Rozwiązujesz dyktando:
Ruda Wiewiórka Róża
Ruda wiewiórka Róża, mieszkała w dużej dziupli na podwórku przy ul. Hożej. Dziupla była stara i ukryta za konarem rozłożystego drzewa, które rosło w kącie podwórza. Takie schronienie było dobrą kryjówką przed drapieżnikami. Róża była też właścicielką kilku spichlerzy, do których naznosiła mnóstwo zapasów. Trzymała w nich pełno chrupiących orzechów laskowych i włoskich, kruche szyszki, żołędzie i malutkie nasionka różnych roślin. Niestety wiewióreczka musiała mieć dużo spraw na głowie bo zdarzało jej się zapominać o tajnych schowkach i spiżarniach.
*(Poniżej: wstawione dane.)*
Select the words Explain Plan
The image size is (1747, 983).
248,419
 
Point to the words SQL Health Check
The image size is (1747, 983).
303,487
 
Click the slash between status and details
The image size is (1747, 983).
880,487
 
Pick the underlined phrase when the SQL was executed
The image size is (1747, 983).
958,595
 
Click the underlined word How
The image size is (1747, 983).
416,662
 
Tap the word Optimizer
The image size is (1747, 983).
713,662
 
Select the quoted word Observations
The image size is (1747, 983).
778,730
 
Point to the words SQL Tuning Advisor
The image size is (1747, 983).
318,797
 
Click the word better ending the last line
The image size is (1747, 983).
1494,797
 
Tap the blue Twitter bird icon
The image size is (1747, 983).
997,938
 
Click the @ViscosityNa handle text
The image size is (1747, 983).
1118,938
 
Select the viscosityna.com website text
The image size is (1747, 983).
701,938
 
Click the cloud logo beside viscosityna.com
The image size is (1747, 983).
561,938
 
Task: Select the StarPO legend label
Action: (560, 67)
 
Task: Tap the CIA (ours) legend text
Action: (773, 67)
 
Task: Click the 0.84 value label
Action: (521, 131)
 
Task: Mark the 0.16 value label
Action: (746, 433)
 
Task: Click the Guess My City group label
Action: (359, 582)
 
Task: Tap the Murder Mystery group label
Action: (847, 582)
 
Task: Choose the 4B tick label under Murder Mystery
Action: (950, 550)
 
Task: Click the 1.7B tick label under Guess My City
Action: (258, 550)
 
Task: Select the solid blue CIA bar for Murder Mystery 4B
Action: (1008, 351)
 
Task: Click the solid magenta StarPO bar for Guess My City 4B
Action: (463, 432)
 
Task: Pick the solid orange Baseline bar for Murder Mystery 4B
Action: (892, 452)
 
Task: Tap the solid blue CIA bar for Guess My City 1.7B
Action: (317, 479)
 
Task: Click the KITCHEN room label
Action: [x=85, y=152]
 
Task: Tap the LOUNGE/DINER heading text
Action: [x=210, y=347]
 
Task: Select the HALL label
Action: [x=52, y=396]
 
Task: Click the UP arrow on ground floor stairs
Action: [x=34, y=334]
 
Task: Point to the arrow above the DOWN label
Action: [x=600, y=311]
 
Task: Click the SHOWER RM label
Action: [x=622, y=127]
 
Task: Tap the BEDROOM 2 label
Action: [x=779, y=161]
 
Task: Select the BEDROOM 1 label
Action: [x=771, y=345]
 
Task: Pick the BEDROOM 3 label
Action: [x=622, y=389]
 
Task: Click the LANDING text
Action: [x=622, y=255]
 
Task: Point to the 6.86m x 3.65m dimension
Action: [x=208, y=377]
Róża każdego dnia siadała wysoko na drzewie i uważnie obserwowała podwórze. Patrzyła na kundelka Burka, który chłeptał wodę ze swej miski i wciąż wchodził i wychodził z nowiutkiej budy. Warczał i szczerzył zęby gdy poczuł zapach wiewiórki, chociaż ostatnio jakby trochę od niechcenia , tak z obowiązku. Ruda Róża obserwowała czujnie czarnego kocura Gacusia. Prężył dumnie swój koci grzbiet na słońcu i wciąż czyścił puszyste, lśniące futerko. Z kocurkiem Gacusiem wolała nie zadzierać, ponieważ nie wiedziała czy Gacuś czyha na nią, bo chce się z nią bawić, czy chce zrobić jej krzywdę swoimi naostrzonymi pazurkami. Róża czmychała wtedy prędziutko na swoich małych nóżkach, a jej ruda kitka podążała za nią. Tam wysoko w górze, pod baldachimem zielonych liści wiewiórka była bezpieczna.